天河三年春


 宇宙空間はいまに多くの事件事故が勃発していた。


そのために彼らはフル回転で任務にいそしんでいる。


 宇宙は拾い。無限に広がる中でその星は偉大な宇宙の中では豆粒にも満たない。


 その中の人間というものはどれほどにちっぽけなものなのか。


 そんなことを誰かが論じていたような気もするのだが、早坂アキラにとってはどうでもいいことだ。


 そんなことよりもいま自分が抱えている問題をどうにかすることで精一杯だ。


「うーん」

 

 アキラは自分の乗ってきた小型スペースシップの操縦席に座り腕を組んだままでモニターとにらめっこをしていた。


「さてさて、どうしたものかねえ」


 モニターにはさっきからエラーの文字が点滅し、損傷している箇所を英語で表示している。


 単純に損傷個所を修理すればいいのだが、なにせここは宇宙空間だ。


「まさか、デブリにぶつけられるとはねえ。俺も油断したぜ」


 彼がいうように彼を載せたスペースシップは地球を飛び立ち大気圏を抜けてきたところでデブリに出くわしてしまったのだ。

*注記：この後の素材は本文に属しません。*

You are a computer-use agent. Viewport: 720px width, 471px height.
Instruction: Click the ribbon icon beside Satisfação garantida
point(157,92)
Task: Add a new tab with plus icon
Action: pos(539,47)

 もちろんデブリ接近の警戒音はなっていたはずなのだが、大気圏を抜けて荒れかえったときに地球の美しさに思わず見とれてしまったことにより、警戒音に気づかなかったのだ。


 それに気づいたときには遅かった。


 回避行動をとる前にデブリが見事に激突してきたのだ。

 

 たちまちエンジンが強制停止し、dangerの文字がモニターに表示された。


「あららあ。本当に油断したなあ」

 

 それなのにアキラは落ち着いている。


 外壁に損傷が出ただけで、いますぐにシップが宇宙の藻屑になるような状態ではないことを把握していたためだ。


 だからといって、この状態をずっと続けていくわけにはいかない。


 アキラはしばらく考えたのちに、「キューブ、出番だ」といつも自分のそばにいるAIに話しかけた。


「アイアイサー。なにすればいい?」


 振り返ると手に乗るほどのサイズの猫耳をした丸い形のAIがアキラの頭上をグルグルと回る。


「どこか船を固定できそうなところ探してくれないかい」


「アイアイサー」


 すると、チューブと呼ばれたAIはデッキから飛び出すとそのままハッチを開けて宇宙空間に飛び出す。そのままシップを何度かグルグルと回ったのちにそのつぶらな二つ目が「ピコン」という言葉ともに輝く。


「見つけた。見つけた。アキラ」


 そういいながら、船の中へと戻ってきたチューブは再びアキラの前を何度か回る。


「見つけたか? どこだ?」

 

 アキラが尋ねると、チューブの眼から閃光が飛び出し、壁にぶつかる。同時に。船の外の風景が映像として映し出された。


 その光景の中に確かに船らしきものが見える。


「あそこかい?」


「そうだよ。そうだよ」


 画像を拡大する。


 確かに船だ。


 しかも大型船が廃棄された状態で漂っているようだった。